30 years of the ‘new’ European Court of Human Rights / 75 Years of the ECHR
Thematic Workshop: The ECHR and Human Dignity
September 10, 2026
Palatine Centre, Moot Court,
Durham Law School

This workshop, part of an ongoing project of the Human Rights and Public Law Centre at Durham celebrating the (upcoming in 2028) 30th anniversary of the ‘new’ European Court of Human Rights and the 75 years of the ECHR coming into force, aims to explore the evolution of the Court’s case law in relation to the concept of human dignity.
Although the concept of human dignity is conspicuously absent from the text of the European Convention on Human Rights, it has emerged as one of the most significant and contested principles in the Court's jurisprudence. Appearing in over two thousand judgments, dignity has been deployed by the Court to reinforce findings of serious violations, most notably under Article 3 ECHR, and to bridge the Convention with broader international human rights instruments.

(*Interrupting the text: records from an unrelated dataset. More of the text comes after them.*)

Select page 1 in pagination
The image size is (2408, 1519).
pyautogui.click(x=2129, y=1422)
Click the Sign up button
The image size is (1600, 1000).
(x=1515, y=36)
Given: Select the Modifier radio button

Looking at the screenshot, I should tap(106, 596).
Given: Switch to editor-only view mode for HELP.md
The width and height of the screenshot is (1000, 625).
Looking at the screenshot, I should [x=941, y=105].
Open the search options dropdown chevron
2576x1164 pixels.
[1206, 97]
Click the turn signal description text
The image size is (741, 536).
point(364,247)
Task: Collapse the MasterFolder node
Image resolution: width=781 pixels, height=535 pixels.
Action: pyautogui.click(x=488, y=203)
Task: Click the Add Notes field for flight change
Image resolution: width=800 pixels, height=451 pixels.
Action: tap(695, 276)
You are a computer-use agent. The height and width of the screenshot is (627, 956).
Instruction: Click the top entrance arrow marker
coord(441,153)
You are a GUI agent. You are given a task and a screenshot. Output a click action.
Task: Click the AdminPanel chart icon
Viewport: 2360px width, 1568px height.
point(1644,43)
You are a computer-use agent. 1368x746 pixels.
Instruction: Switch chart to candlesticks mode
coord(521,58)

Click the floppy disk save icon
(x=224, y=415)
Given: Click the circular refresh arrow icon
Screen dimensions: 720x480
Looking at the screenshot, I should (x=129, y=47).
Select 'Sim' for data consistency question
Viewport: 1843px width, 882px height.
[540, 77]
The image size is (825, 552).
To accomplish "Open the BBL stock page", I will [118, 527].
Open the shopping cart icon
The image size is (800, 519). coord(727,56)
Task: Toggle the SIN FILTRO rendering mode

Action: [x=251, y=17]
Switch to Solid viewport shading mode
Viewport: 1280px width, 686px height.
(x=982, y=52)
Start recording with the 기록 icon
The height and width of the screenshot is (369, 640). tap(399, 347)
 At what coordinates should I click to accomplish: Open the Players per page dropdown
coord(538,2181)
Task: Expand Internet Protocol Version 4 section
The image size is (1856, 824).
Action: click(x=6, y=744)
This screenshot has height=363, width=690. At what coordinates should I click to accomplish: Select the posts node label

Yet, as scholarship has shown, dignity does not operate as a stable, universally shared lingua franca. Beyond a minimum core, the recognition that every human being possesses inherent worth deserving of respect, there is little agreement, within or across jurisdictions, on what dignity substantively requires. Different conceptions of dignity, rooted in distinct philosophical, religious, and political traditions, coexist and compete, with significant implications for how the Court reasons, persuades, and maintains its authority in relation to member states.
With these developments in mind, the workshop seeks to explore the following themes:
- How has the Court’s use and understanding of human dignity evolved over the past 30 years?-In which areas of Convention law has dignity been most consequential, and are there substantive domains, such as freedom of expression, private life, where its function differs markedly from its use under Article 3 ECHR?
- What is the relationship between human dignity and other foundational values of the Convention system, such as autonomy, equality, and pluralism?
- How does the Court respond when respondent states invoke conceptions of dignity grounded in their own constitutional traditions that conflict with the Court's established jurisprudence? What strategies does it employ, and at what cost to coherence and authority?
- What future role should human dignity play in Strasbourg jurisprudence, and how might the Court develop a more principled and consistent approach to the concept?